> _What the exercise asks_:
Before printing the listing, strip out its pictures and keep everything else exact.
[[ Records supplied, beginning ]]
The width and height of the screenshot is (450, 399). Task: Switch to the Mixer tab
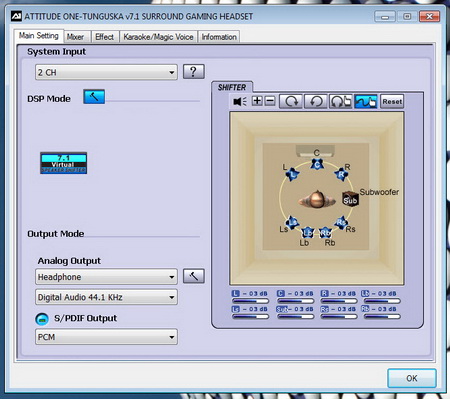point(75,37)
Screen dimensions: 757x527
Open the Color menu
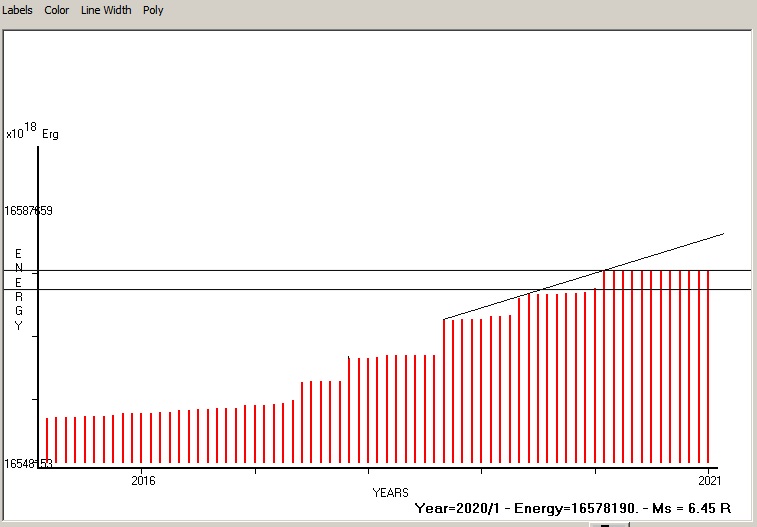click(x=57, y=10)
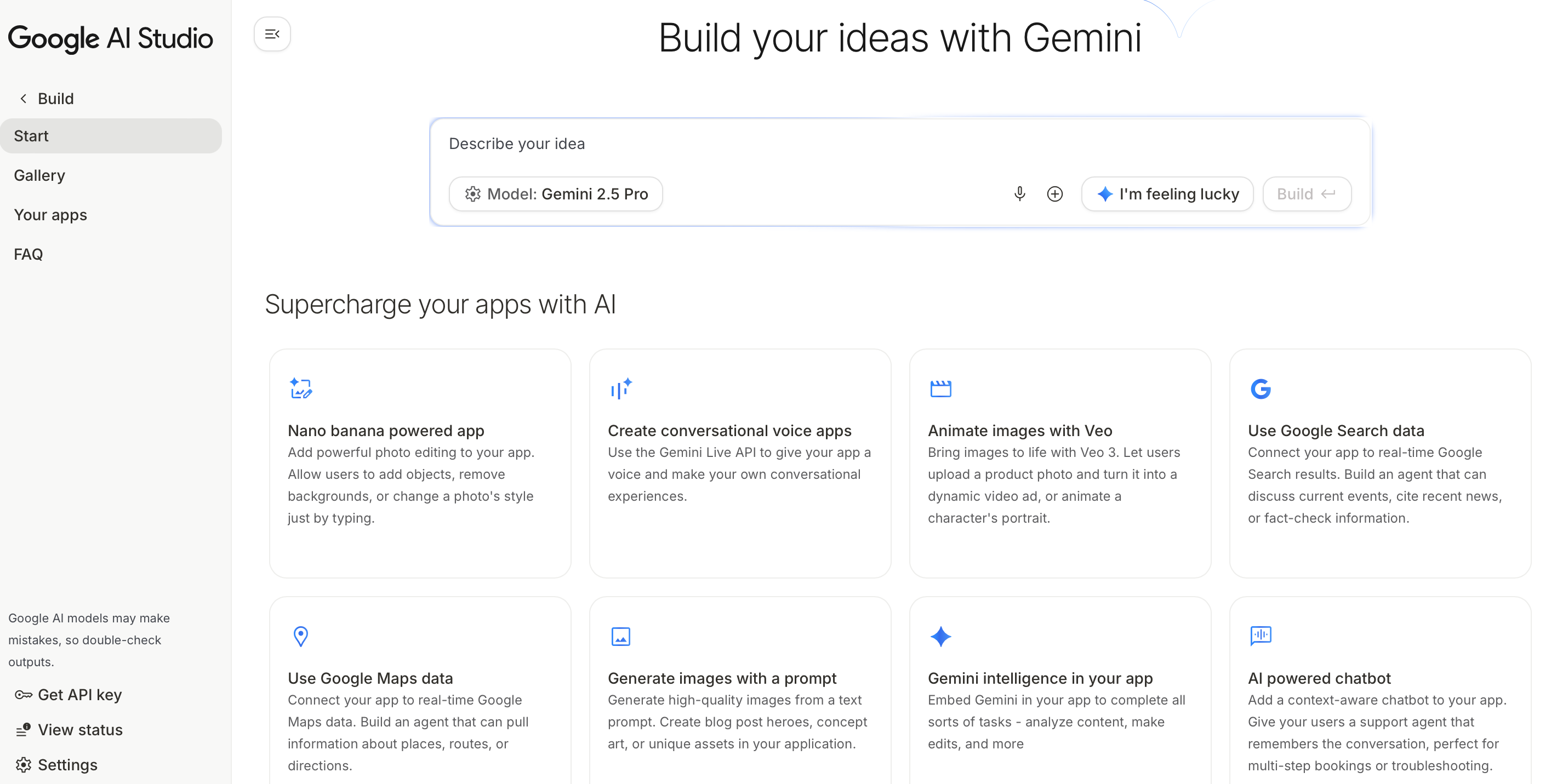Click the View status icon
Image resolution: width=1551 pixels, height=784 pixels.
coord(24,730)
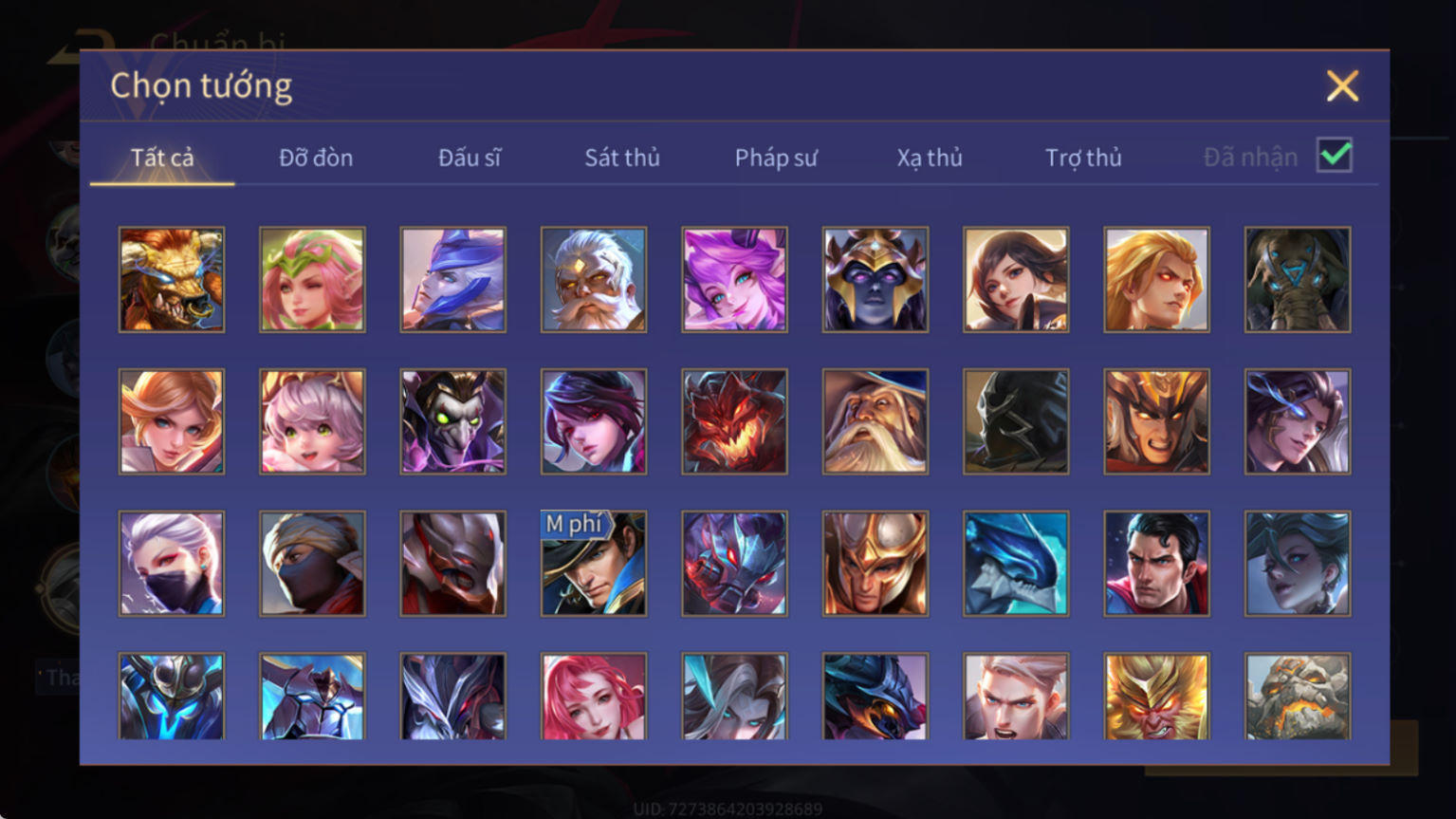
[[ Records supplied, end ]]
> _Output of the exercise_:
The width and height of the screenshot is (450, 399). Task: Switch to the Mixer tab
point(75,37)
Screen dimensions: 757x527
Open the Color menu
click(x=57, y=10)
Click the View status icon
Image resolution: width=1551 pixels, height=784 pixels.
coord(24,730)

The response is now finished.